Saturday, June 28, 2014

JEAN-CLAUDE JUNCKER, NEW PRESIDENT OF THE EUROPEAN COMMISSION

Jean-Claude Juncker was the Spitsenkandidat of the EU Parliament and the EU leaders swallowed the pill.  The UK was outvoted and no longer able to veto Juncker, as it did in the recent past when John Major stood alone against the selection of the Belgian P.M. Jean-Luc Dehaene, who had the support of all the other member states.

Juncker is not without merits. He was Luxembourg's P.M. and an able president of the Euro group (the Euro zone Finance Ministers).  He is known to be an insider of  "all things Brussels."
London considers him a prototype of the "old federalist EU", which is becoming anathema in the UK, where Euro skepticism abounds.  The Daily Telegraph and The Guardian have already reduced Juncker's story line to his supposedly smoking and drinking habits. 

It must be admitted that this "resigned" choice finds few convinced takers. The EU mood is in need of a boost. It got a "remake" instead.  It is becoming harder and harder to find personalities who could revive some form of respect or enthusiasm for the EU. The machinery has overtaken the idea.  The last EU parliament elections were a further demonstration of the European deficit which exists in the public opinion of the member states.

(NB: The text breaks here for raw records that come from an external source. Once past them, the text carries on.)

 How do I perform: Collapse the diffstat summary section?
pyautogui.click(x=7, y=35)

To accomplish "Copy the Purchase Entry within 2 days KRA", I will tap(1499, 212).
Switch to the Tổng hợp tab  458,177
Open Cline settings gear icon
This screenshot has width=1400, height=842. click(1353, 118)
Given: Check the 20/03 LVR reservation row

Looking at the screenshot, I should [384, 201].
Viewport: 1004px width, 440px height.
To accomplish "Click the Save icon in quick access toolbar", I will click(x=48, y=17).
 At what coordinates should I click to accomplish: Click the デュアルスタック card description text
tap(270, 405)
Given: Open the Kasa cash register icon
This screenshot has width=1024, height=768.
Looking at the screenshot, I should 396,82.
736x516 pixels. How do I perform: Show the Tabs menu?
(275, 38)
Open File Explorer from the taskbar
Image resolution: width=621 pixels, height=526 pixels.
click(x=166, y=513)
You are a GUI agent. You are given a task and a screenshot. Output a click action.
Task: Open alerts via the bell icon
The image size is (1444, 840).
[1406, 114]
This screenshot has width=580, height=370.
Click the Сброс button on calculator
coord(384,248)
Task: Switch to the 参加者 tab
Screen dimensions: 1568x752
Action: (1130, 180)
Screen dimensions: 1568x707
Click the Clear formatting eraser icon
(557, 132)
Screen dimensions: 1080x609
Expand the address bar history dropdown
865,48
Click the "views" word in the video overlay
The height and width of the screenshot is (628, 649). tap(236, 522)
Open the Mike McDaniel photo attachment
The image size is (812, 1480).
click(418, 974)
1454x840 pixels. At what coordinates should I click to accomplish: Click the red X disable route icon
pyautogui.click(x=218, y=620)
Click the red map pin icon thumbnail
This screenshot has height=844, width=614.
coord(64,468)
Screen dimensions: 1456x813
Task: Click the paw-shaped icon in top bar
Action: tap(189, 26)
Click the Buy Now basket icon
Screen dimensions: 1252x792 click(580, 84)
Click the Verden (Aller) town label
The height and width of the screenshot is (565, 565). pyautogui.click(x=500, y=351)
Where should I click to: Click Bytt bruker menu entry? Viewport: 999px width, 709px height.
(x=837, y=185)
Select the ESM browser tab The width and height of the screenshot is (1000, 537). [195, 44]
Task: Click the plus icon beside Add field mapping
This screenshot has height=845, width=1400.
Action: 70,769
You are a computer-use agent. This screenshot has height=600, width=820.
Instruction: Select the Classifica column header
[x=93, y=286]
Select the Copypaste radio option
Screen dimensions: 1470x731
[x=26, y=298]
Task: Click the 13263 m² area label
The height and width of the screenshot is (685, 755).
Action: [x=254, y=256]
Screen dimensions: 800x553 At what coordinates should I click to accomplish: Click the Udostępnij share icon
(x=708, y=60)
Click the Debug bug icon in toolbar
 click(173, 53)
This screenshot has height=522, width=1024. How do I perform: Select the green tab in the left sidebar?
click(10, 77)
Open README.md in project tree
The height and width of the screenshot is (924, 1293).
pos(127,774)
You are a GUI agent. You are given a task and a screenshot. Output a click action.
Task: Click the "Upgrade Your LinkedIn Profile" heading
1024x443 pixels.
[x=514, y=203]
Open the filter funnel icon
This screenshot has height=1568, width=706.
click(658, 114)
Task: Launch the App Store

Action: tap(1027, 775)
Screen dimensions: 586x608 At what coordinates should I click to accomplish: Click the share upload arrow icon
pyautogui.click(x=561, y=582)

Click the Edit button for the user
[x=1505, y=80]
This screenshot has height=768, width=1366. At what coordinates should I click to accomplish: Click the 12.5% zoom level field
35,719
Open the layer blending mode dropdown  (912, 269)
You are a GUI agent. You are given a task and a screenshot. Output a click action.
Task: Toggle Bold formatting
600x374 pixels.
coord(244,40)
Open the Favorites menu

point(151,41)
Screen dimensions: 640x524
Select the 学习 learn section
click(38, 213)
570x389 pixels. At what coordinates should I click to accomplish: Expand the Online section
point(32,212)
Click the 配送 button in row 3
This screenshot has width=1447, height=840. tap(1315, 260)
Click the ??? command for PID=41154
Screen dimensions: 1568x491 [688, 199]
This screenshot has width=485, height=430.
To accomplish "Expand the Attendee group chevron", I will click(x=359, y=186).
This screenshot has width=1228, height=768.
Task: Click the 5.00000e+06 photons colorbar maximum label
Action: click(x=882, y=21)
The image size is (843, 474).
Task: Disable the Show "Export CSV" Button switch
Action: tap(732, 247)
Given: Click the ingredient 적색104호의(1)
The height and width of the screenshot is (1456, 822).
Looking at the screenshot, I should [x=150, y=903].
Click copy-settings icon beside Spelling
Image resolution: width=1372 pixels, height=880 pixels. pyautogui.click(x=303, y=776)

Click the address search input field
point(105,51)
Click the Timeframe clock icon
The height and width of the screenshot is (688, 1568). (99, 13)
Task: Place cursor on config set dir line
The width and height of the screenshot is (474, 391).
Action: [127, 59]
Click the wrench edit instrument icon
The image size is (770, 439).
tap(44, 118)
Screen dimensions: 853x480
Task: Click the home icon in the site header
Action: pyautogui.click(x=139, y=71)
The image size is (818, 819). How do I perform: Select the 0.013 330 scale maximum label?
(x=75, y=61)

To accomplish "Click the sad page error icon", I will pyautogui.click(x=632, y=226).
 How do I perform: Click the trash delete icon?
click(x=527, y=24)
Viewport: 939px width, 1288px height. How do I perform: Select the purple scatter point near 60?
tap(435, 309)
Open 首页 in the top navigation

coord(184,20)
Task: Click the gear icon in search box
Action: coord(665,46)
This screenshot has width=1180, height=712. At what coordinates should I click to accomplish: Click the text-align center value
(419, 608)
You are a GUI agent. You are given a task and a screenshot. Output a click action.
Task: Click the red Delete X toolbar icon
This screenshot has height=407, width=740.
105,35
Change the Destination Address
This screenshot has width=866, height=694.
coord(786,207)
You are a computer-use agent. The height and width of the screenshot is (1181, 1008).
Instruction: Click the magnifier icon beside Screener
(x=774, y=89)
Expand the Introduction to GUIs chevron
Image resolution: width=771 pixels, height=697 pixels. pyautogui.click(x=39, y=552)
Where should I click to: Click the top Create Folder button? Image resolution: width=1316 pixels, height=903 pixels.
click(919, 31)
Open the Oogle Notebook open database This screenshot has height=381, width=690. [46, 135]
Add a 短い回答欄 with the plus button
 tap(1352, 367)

Other top posts have to be filled:  successors for the disastrous Catherine Ashton, foreign policy chief, and the excellent Herman Van Rompuy, European Council President.  The Commission is in need of  leadership and a vision but Europe preferred to go for a plumber. The tragedy is that few creative, original minds are willing to get shackled in this Brussels Swiftian saga.  Nowadays they prefer the corridors of the IMF or Oxford, rather than getting lost in the EU labyrinth.

Europe is not on life-support, far from it, but the alienation among the member states is growing in the absence of a "project", like the one which existed under Jacques Delors.  Mutatis mutandis, the same is happening in the United States.  President Obama is down in the polls, not because he is necessarily wrong but because the grand communicator from six years ago has lost his voice (for now).   It is to be hoped that the EU member states will wake up and compensate for their "indifferent" choice by sending representatives to the Commission who could fill the important posts with some creativity and innovative skills.  If they continue sending mostly "have beens" (there are exceptions), Brussels will begin to look like a ward in need of Florence Nightingale's return.  Her name has become a byword for trouble, but the EU might need some trouble:   Wake up and smell the coffee!

Let's hope that Jean-Claude Juncker will not follow in the steps of the main Luxembourg event, the hopping Echternach procession:  "three steps forward, three steps backward."